UNITED NATIONS (Reuters) - U.S. Ambassador to the United Nations Susan Rice on Friday dismissed a U.N. official’s charge that the United States was withholding funds and aid to a U.N. food agency in Somalia for political reasons.
This week, U.N. humanitarian coordinator for Somalia Mark Bowden accused Washington of “politicization of serious humanitarian issues” after negotiations aimed at releasing millions of dollars for Somalia stalled.
“First of all, we utterly reject that claim,” Rice told journalists. “We think it’s false and unfounded.”
Rice called the World Food Program suspension of aid last month to parts of Somalia “an unfortunate development” but said the rebel group al Shabaab, fighting to overthrow the Western-backed government in Mogadishu, was to blame.
“The reason why aid is not now proceeding to the people of southern Somalia is one reason alone and it’s quite clear: it’s al Shabaab’s attacks on WFP and other U.N. agencies, its kidnapping of innocent relief workers, its extortion of funds,” she said.
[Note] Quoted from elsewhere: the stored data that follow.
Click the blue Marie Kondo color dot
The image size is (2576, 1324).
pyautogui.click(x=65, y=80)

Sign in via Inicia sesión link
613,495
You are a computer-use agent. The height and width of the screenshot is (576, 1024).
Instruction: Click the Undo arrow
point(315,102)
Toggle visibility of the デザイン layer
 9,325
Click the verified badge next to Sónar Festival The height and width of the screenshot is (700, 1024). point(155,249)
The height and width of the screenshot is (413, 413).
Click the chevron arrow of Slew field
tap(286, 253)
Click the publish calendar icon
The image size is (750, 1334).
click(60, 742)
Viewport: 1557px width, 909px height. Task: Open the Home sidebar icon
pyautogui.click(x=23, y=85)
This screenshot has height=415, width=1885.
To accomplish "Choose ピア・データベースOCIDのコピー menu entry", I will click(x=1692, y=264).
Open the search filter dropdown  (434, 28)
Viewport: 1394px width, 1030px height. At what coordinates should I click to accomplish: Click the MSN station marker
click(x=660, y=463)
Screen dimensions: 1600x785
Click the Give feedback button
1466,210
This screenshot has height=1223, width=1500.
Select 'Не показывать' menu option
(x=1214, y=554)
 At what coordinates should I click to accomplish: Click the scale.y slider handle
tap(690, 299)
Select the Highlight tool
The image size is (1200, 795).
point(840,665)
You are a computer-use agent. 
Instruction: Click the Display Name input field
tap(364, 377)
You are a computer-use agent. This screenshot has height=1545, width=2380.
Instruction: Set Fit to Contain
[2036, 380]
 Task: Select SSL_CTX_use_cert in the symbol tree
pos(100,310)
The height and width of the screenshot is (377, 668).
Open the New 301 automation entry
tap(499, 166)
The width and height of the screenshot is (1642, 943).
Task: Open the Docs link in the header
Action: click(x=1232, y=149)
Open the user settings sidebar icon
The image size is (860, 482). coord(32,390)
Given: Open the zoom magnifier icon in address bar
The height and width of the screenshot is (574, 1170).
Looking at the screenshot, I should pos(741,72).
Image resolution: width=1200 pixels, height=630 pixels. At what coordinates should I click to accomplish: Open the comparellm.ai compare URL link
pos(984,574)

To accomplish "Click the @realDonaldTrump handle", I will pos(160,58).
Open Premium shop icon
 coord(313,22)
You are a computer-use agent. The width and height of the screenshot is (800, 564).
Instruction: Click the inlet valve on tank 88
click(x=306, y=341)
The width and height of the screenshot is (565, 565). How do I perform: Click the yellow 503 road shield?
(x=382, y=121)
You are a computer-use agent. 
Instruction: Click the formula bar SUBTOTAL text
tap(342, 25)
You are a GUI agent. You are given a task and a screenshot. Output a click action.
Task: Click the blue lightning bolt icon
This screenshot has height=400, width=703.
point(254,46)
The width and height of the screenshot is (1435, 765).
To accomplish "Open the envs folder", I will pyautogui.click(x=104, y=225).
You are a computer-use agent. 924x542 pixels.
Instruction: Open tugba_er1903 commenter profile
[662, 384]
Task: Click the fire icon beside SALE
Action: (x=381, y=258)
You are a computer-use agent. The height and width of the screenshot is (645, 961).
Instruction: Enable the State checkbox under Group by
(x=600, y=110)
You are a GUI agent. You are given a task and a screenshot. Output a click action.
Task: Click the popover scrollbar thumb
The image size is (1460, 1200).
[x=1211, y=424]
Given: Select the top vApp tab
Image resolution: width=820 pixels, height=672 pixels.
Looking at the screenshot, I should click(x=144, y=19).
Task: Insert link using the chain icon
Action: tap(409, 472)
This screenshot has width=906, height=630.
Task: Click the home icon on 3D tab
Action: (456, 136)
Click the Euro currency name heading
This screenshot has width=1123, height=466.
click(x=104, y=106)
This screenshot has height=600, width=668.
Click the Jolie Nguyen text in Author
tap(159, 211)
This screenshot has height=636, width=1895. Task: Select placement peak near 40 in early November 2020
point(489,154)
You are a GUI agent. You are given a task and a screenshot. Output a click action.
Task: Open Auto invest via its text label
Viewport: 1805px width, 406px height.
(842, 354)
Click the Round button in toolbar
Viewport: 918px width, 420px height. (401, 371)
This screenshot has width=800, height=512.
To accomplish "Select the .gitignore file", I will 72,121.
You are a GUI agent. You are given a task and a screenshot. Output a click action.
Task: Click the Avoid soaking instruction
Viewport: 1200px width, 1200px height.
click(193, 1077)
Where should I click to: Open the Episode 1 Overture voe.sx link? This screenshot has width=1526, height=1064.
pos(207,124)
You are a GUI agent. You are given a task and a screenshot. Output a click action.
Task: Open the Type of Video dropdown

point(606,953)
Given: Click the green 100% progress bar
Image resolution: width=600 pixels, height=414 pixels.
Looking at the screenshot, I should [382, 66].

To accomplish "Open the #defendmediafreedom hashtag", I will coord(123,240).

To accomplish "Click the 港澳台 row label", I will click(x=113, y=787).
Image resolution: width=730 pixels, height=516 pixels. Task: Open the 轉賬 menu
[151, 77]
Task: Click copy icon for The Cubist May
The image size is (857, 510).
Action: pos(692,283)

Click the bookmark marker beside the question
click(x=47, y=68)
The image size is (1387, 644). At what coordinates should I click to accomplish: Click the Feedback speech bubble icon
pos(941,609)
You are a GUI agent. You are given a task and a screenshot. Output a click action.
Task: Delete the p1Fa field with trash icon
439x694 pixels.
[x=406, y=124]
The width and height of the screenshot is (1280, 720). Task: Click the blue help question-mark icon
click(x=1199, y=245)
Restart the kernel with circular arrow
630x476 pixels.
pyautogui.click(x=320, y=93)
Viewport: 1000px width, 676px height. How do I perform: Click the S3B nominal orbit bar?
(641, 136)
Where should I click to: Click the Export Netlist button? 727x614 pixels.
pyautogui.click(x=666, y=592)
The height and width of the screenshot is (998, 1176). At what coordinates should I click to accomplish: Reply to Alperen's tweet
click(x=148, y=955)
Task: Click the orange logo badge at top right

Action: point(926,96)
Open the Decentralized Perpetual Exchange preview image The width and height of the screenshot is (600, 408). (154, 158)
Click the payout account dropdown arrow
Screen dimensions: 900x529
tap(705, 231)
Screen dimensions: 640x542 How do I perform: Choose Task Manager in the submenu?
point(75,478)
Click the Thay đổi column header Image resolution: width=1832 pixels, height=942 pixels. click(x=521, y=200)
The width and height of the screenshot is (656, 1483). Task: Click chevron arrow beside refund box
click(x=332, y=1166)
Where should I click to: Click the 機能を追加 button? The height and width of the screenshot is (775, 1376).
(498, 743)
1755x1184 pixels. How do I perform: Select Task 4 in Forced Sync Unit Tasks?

The World Food Program announced on January 5 it had suspended its work in much of southern Somalia due to threats by al Shabaab, which Washington accuses of being al Qaeda’s proxy in Somalia. The U.N. agency has denied U.S. concerns that some aid has been diverted to rebels.
“No U.N. agency has paid any money to al Shabaab,” Bowden told journalists in Nairobi on Wednesday.
WFP spokesman Peter Smerdon in Nairobi on Wednesday also denied that food aid meant for Somali civilians was finding its way into the hands of al Shabaab, which controls much of southern and central Somalia. A WFP internal investigation had found no evidence of diversions to the group, Smerdon said.
The U.S. State Department said it remained concerned about the issue. “In the case of Somalia we do have concerns that aid was being diverted or money was exchanging hands,” State Department spokesman P.J. Crowley said on Friday. “We’re not going to pay a terrorism tax to al Shabaab.”
“The U.S. is the largest donor of humanitarian assistance to Somalia,” Rice said. “We have been consistently over many years.”
Somalia has lacked an effective central government since 1991. An African Union peacekeeping mission in Somalia is slowly being built up. It currently consists of about 5,200 troops and will eventually increase to 8,000.